I do think offering training is helpful. Last week, I heard that one professor is testing all of his first-year pharmacy students before they ever get any drug information. The pharmacogenetic information then stays with them throughout their pharmacy educational career.
Our own Dr. Martin Dawes, added, “It’s also important to point out that not all but most pharmacogenetic panels have no predictability what so ever. The panels only provide information on drugs.” He went on to say that in order for pharmacogenetics to be truly embraced, it needs to be seamlessly integrated into the tools clinicians use at the point of care.
When we’re talking about pharmacogenetics, is there a place that you would tend to go to for your information?
CPIC guidelines, which is short for Clinical Pharmacogenetics Implementation Consortium. They gather all sorts of pharmacogenetics information and categorize them into evidence-based ratings and scalings. I consider them the go-to place to get my evidence for pharmacogenetics.
Dr. Martin Dawes adds, “It’s useful for people who haven’t heard much about pharmacogenetics to learn about this international consortium that pulls all evidence together from across the world. I see the CPIC guidelines as equivalent to a Cochrane library but for pharmacogenetics. It’s a place you can get appraised evidence. It’s also put into a language that is quite easy for us as clinicians to use straight away, for example, the level of clinical evidence and the recommendation about dosage.

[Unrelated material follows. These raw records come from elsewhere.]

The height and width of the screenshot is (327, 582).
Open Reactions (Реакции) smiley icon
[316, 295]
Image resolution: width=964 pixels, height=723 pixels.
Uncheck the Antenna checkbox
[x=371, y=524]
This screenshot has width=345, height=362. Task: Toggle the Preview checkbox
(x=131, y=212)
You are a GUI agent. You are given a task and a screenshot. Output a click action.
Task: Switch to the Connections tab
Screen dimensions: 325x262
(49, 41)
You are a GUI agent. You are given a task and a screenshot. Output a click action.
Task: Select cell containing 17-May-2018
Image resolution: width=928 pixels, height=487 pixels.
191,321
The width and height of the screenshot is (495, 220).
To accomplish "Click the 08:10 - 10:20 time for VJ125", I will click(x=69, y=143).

Certainly, CPIC is something that I would recommend listeners to look up if they haven’t heard about it. Because it is an indication that pharmacogenetics has moved from just a science and a few people to an international body and groups around the world who are taking this information and sharing them with others.”
Are the physicians you are working with getting involved in interpreting the pharmacogenetic as well as learning about this at the same time as you are implementing it?
Absolutely. We were able to test all our providers so that they can see what information patients get from pharmacogenetic tests. I think that probably was one of the best ways for them to know how this works. We don’t use all the tests from the same lab. Some tests don’t have drugs on them, so I’ve been interpreting more and more tests. And it’s cute because the physicians will try to interpret it. Sometimes it’s right, and sometimes it’s wrong.
Is there anything else you would like to share with listeners at this time?
Look into pharmacogenetics if you can. We have lots of resources on our website, PGx101.com. There are many free resources for you to get started. If our training doesn’t work out for you, I’m happy to offer other training. And I love what GenXys is working on. Especially how their clinical decision support software, TreatGx, can bring all the variables together in a more straightforward format. By integrating pharmacogenetics with other health variables, the software assists providers and help patients get better health outcomes.
To wrap things up, we’d like to give the audience three key takeaways that are essential to the future of therapeutics.
- There needs to be more education on the implementation of pharmacogenetics at the point of care.
- We need to be sharing experiences as groups interested in providing precision care.
- We need to have a 1 to 1 relationship with our patients, either in their homes or in the physicians’ offices, to discuss pharmacogenetics as part of their treatment optimization.
Lastly, we also have to start empowering patients to take control of their own health, especially getting them involved in the decision-making process. We think pharmacogenetics is a trigger for the way we’re starting to share information with patients. Precisely on that point, there are four to five medications and sometimes many more for an individual to look at for a particular condition. And having care systems and software applications that show patients information gives them the confidence to participate in their medication decision process.
Everyone has been talking about shared decision making to improve healthcare for about 20 years. We believe pharmacogenetics may be a trigger for truly enabling that.
Thanks for sharing your experience and patients stories, Sue!